**Assignment**.
The result is the exact lines from the one containing "Viewport: 1342px width, 896px" through the final line of the entries; leave out the pictures.
**** Supplied data
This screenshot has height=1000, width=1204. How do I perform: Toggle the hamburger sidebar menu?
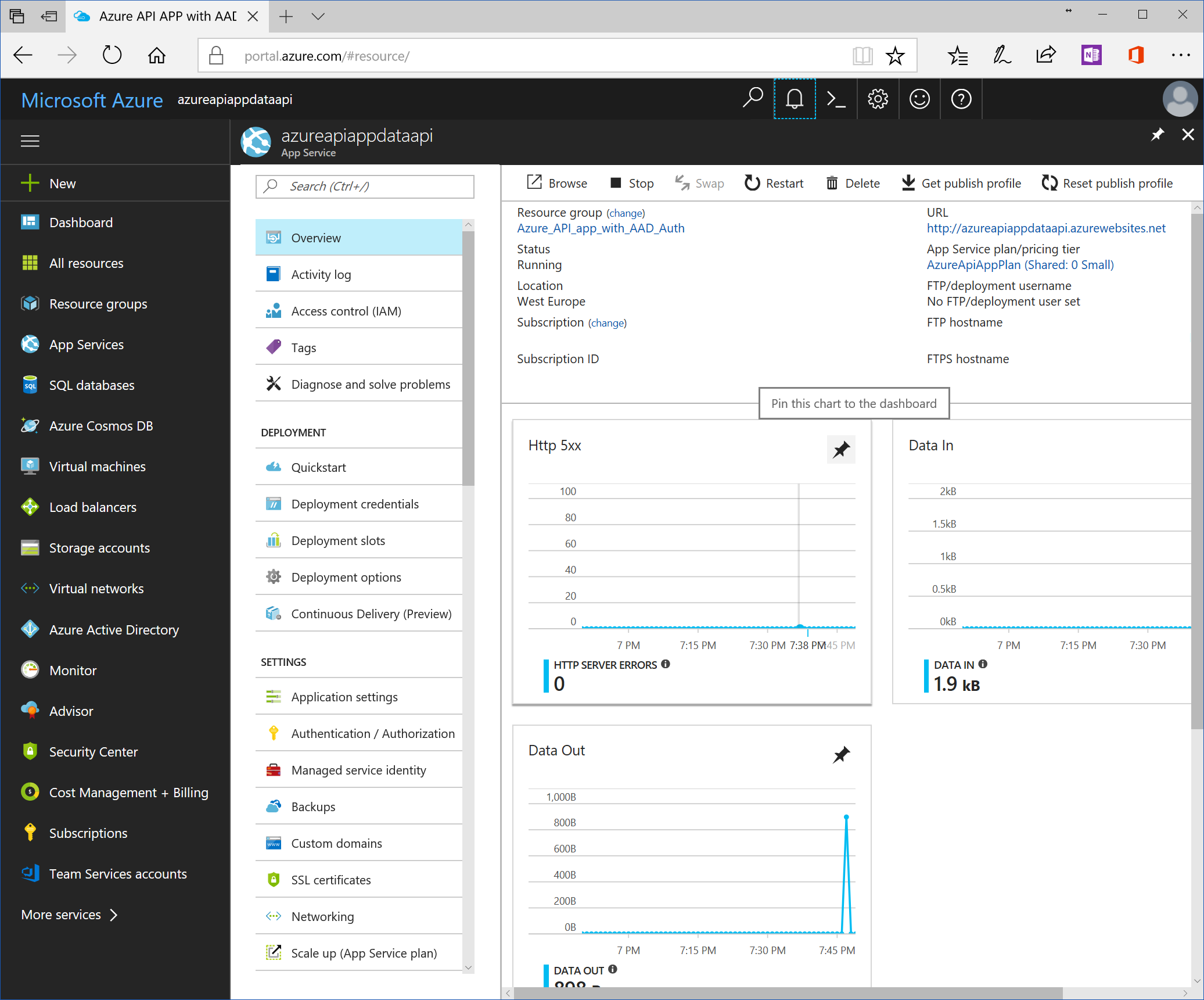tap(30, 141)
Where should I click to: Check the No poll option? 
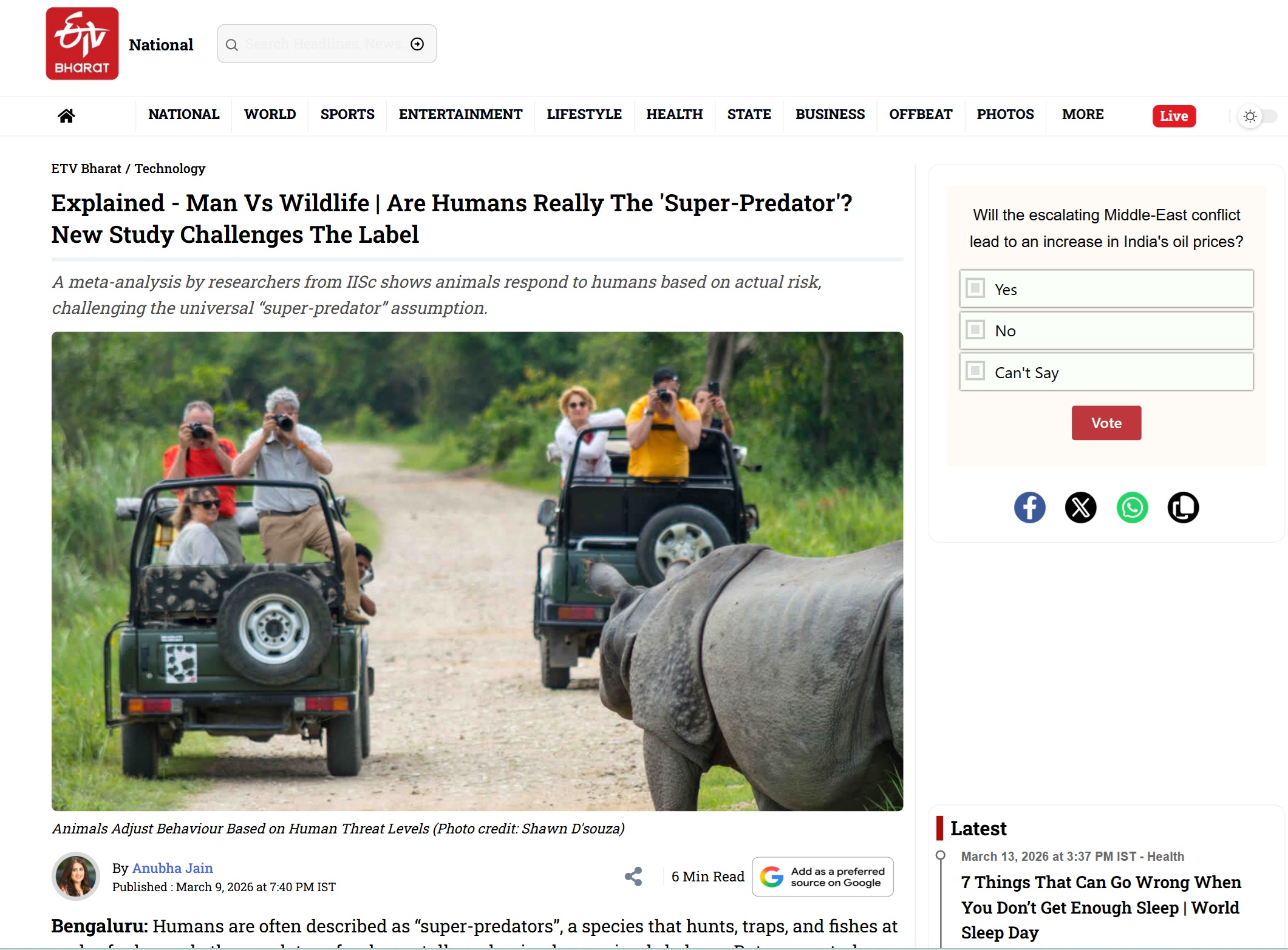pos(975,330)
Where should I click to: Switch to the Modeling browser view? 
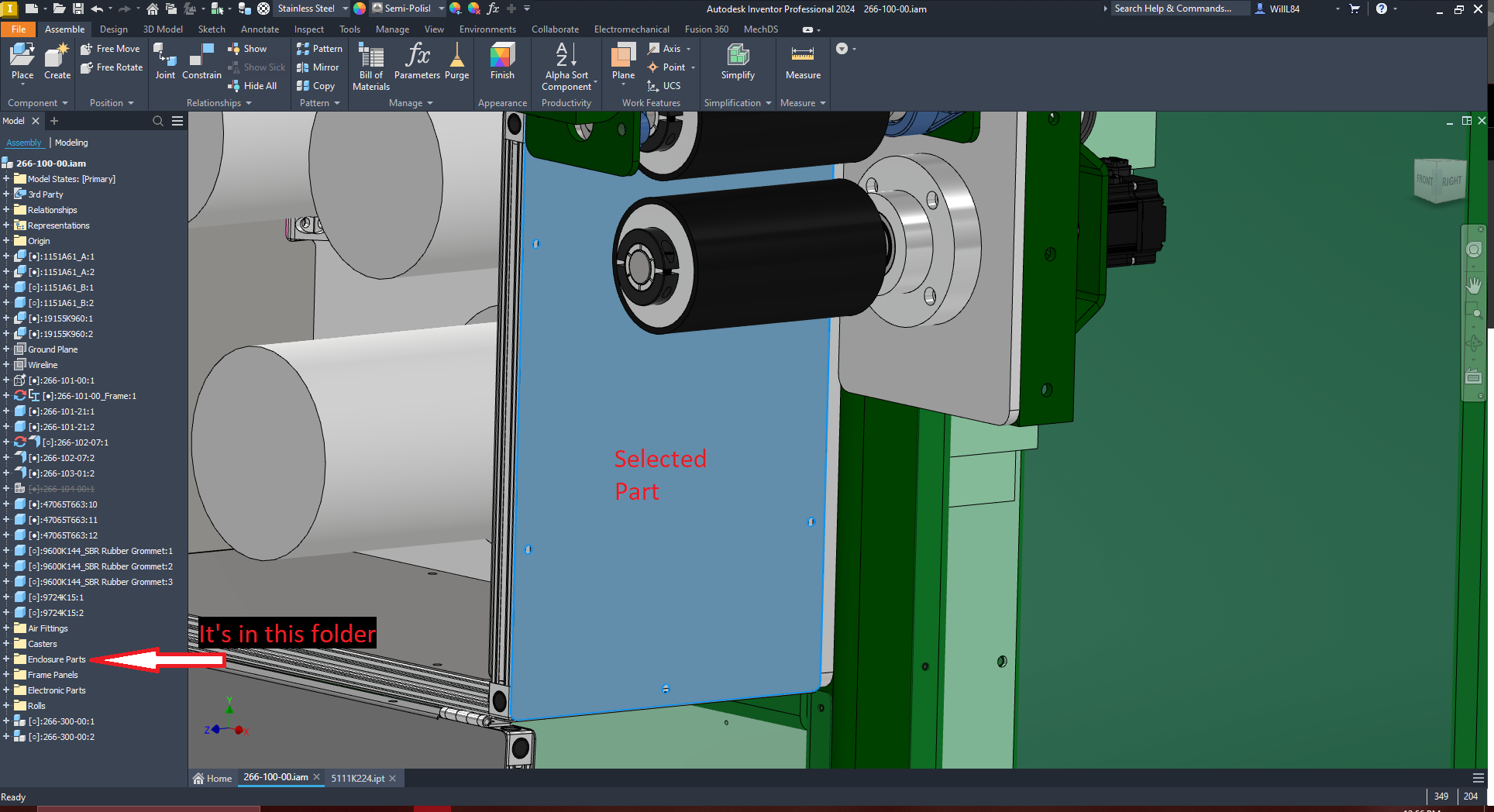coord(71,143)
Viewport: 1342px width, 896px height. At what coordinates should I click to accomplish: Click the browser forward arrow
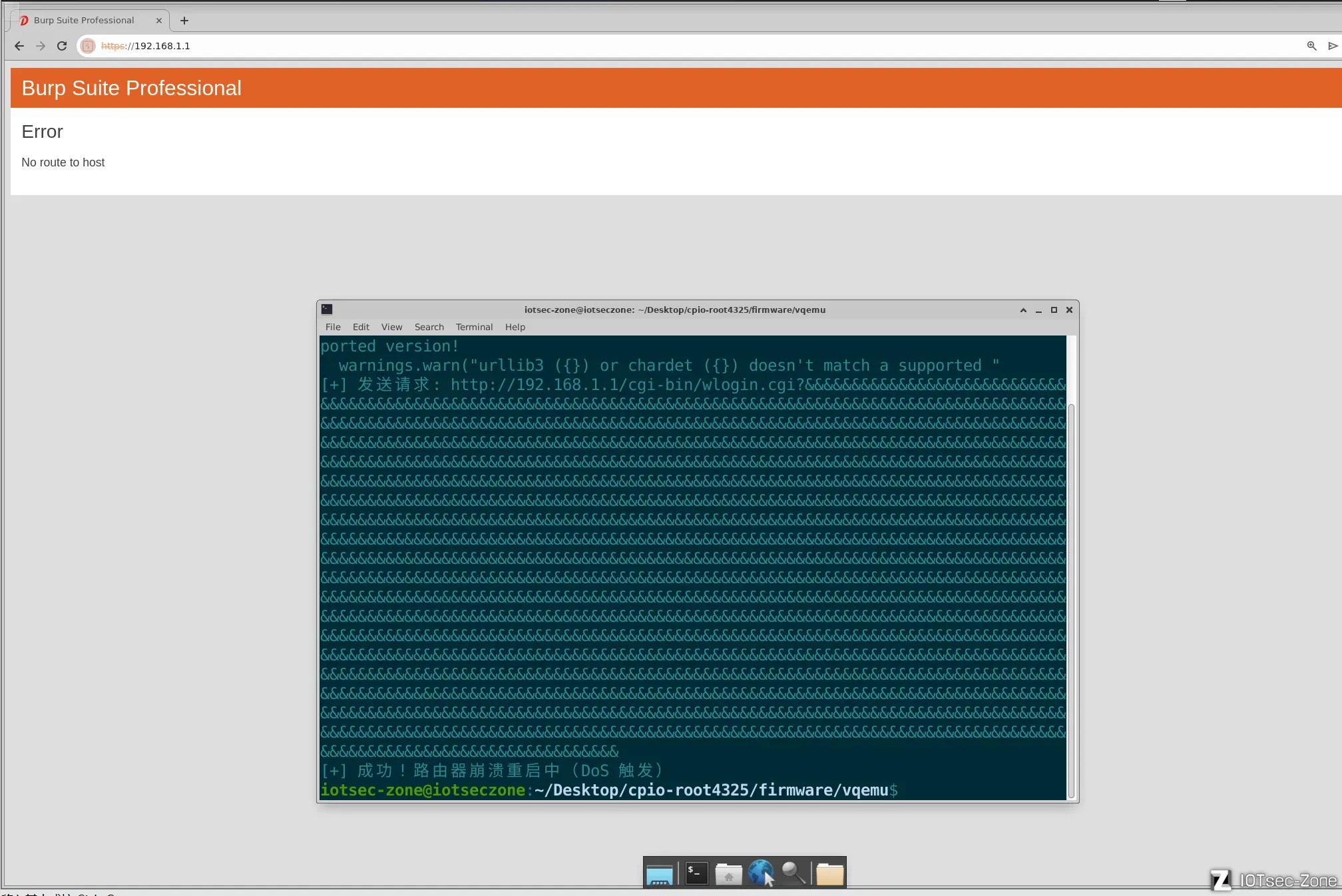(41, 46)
********
**Task output**.
Viewport: 1342px width, 896px height. At what coordinates should I click to accomplish: Click the browser forward arrow
(41, 46)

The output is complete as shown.